## [Page excerpt]
IATA has increased the figure that it expects airlines to lose in the current year to US$118.5 billion, making it the “industry’s worst financial year, bar none”, according to IATA director general and CEO Alexandre de Juniac. The figure is a significant deterioration on the US$84.3 billion forecast in June.
The organisation says that next year will be slightly better but carriers will still lose US$38.7 billion (more than double the US$15.8 billion forecast it made in June).
“This crisis is devastating and unrelenting. Airlines have cut costs by 45.8 per cent, but revenues are down 60.9 per cent. The result is that airlines will lose US$66 for every passenger carried this year for a total net loss of US$118.5 billion,” said de Juniac, who is set to be replaced by former IAG boss Willie Walsh next April.
IATA said it expects aggressive cost-cutting during 2021 along with increasing demand due to the re-opening of borders with testing and the expected availability of a vaccine. It predicts the industry will turn cash-positive in the fourth quarter of 2021, earlier than previously forecast.
“The prospect of losing US$38.7 billion next year is nothing to celebrate,” he added. “We need to get borders safely re-opened without quarantine so that people will fly again. And with airlines expected to bleed cash at least until the fourth quarter of 2021 there is no time to lose.”

## [Material supplied]
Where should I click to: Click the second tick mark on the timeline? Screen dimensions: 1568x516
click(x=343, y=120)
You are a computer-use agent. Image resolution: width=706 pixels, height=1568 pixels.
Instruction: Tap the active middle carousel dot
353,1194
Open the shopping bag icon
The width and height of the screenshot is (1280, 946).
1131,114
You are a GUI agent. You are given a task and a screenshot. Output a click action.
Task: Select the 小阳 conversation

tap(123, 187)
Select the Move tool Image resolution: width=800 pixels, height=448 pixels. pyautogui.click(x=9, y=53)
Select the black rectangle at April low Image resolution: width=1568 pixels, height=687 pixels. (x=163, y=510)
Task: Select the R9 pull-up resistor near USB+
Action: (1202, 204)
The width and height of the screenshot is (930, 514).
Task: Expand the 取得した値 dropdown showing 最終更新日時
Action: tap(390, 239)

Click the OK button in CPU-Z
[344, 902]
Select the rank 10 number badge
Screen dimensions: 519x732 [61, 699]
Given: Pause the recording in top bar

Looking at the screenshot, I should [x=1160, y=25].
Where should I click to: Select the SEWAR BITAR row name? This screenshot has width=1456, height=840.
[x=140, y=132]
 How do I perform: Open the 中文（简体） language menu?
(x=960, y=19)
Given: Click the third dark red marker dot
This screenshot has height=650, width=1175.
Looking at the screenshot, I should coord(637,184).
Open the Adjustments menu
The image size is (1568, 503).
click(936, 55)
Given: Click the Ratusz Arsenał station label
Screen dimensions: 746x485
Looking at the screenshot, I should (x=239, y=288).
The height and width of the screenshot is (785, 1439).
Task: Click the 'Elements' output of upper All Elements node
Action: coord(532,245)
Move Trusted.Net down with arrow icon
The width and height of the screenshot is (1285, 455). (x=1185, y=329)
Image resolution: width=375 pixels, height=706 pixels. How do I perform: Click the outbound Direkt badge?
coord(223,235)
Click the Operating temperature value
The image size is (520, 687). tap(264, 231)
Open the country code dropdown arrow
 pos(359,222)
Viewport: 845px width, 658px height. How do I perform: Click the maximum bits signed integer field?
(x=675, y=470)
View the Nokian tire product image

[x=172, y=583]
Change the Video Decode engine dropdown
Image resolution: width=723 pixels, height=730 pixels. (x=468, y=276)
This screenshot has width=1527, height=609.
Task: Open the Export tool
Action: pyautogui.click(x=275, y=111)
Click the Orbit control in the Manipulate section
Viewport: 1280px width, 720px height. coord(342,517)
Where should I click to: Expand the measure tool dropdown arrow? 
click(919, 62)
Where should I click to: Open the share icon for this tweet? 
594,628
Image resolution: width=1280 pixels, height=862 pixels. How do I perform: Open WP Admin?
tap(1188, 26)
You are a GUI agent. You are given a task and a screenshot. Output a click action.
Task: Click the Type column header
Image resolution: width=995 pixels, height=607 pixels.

## [Problem set]
**a.** According to the article on airline losses, what total net loss does IATA now expect airlines to post in the current year?
**b.** Write the next paragraph of the article on airline losses, starting after its final quoted remark.
The records have no connection to the article on airline losses.

## [Answers by item number]
**a.** US$118.5 billion.

**b.**
“The numbers couldn’t get much worse. But there is a way forward. With the continued financial support of governments to keep airlines financially viable and the use of testing to enable travel without quarantine, we have a plan to overcome the worst immediately,” he said.
“Longer term the progress on vaccines is encouraging. Most importantly, people have not lost their desire to travel. The market response to even small measures to lift quarantine is immediate and strong. Where barriers have been removed, travel rebounded. The thirst for the freedom to fly has not been overcome by the crisis. There is every reason for optimism when governments use testing to open borders. And we need to make that happen fast."